= Roy Rolland =

English comedian and stage actor

Roy Rolland as Old Mother Riley

Roy Rolland (29 June 1921 – 16 August 1997) was an English comedian and stage actor who was the understudy for Arthur Lucan as Old Mother Riley and who took over the role following the death of Lucan in 1954, playing it until about 1977.

==Biography==
Rolland was born in Oldham in Lancashire in 1921; as a teenager he appeared in a number of concert parties and seaside summer shows in the North of England without much success until he met Lucan in about 1950 and who saw his comedic potential.

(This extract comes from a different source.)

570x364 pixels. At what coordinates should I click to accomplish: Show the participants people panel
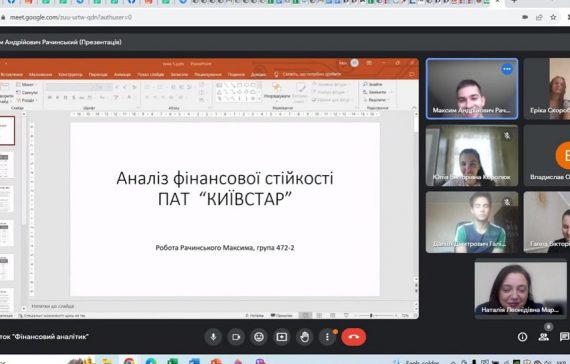tap(543, 337)
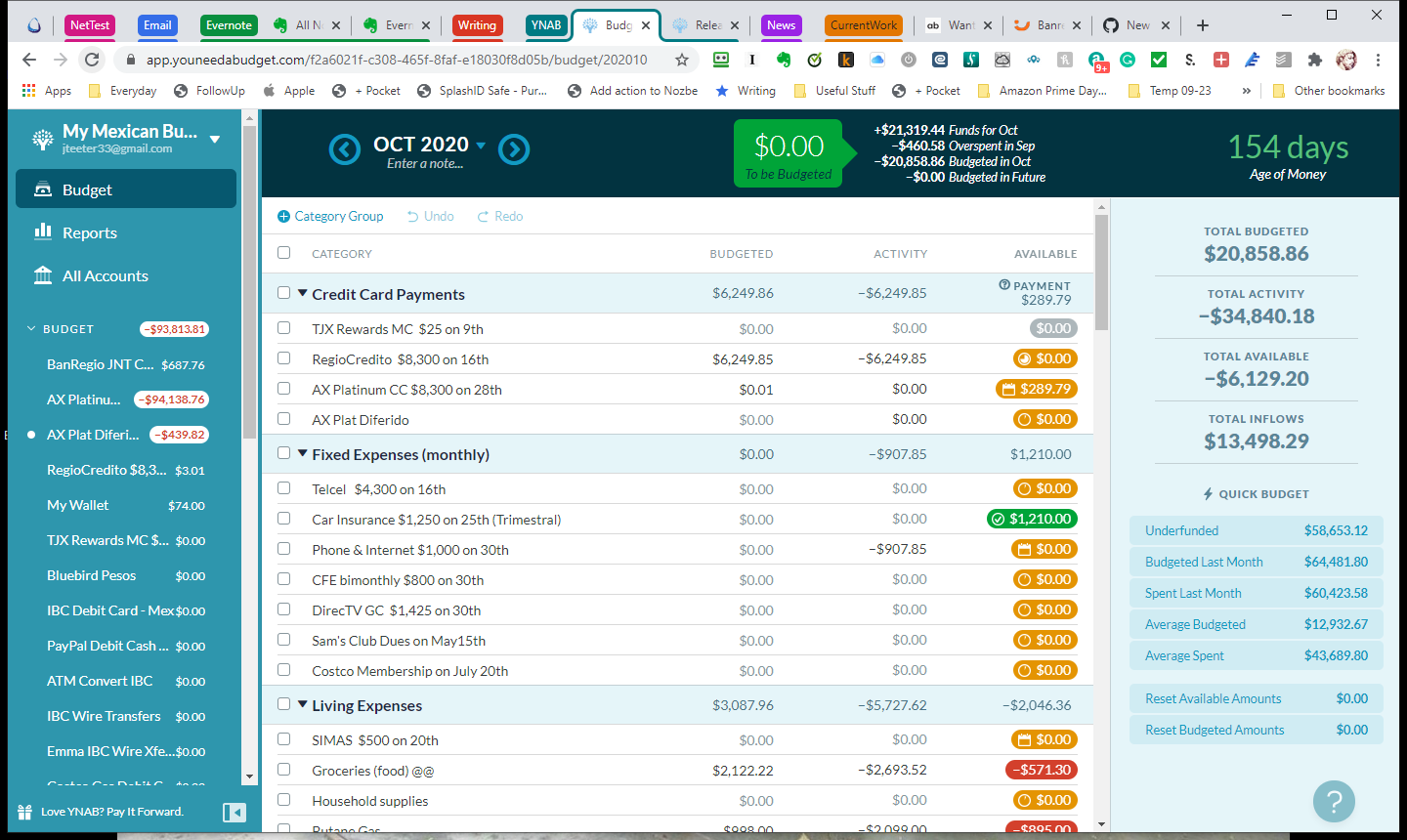1407x840 pixels.
Task: Collapse the Fixed Expenses (monthly) group
Action: coord(303,454)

Rolland acted as Arthur Lucan's understudy and stand-in for Old Mother Riley both on stage and in film (including in Lucan's last film Mother Riley Meets the Vampire, where he stood in for Lucan in the more physical scenes). Towards the end of Lucan's life, as he was affected more and more by alcoholism, Rolland appeared more frequently in the role. Following Lucan's death in 1954, Kitty McShane, his on-stage daughter and real-life ex-wife, hired Rolland to appear with her as Old Mother Riley. After a disagreement with McShane, Rolland renamed the character Old Mother Kelly, but to all intents and purposes the character was the same.

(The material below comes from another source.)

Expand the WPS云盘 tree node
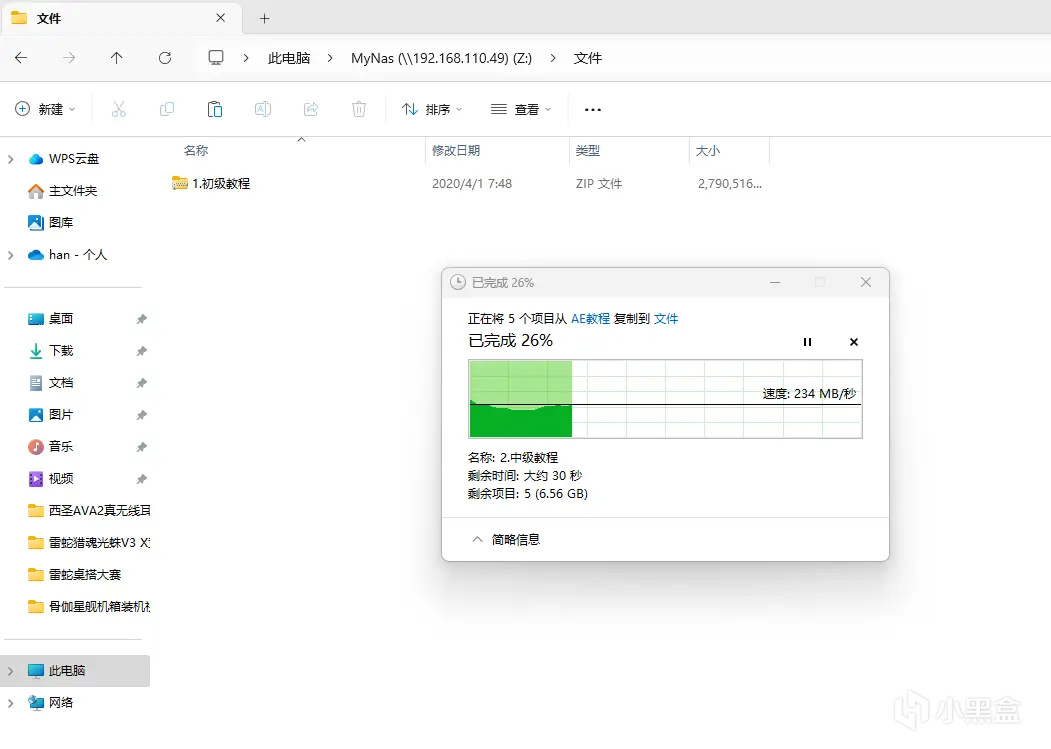 11,159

After McShane's death in 1964, Rolland moved to Rhyl where every Christmas he played the pantomime dame at the Gaiety Theatre. Usually he played the dame as Old Mother Riley, but occasionally he appeared as Old Mother Goose. In 1973, he joined the cast of Jess Yates' Junior Showtime as Old Mother Riley. Following this he appeared with Danny La Rue in his Summer Show at the Blackpool Opera House. For this, Rolland and La Rue played Mother Riley and her daughter Kitty in a recreation of the Lucan and McShane sketch "Bridget's Night Out" from the 1930s. Rolland appeared as himself in the television documentary Danny La Rue: The Ladies I Love.

Rolland retired to Rhyl in Denbighshire where he lived with his male partner, a former supermarket manager. Roy Rolland died there in August 1997, aged 76.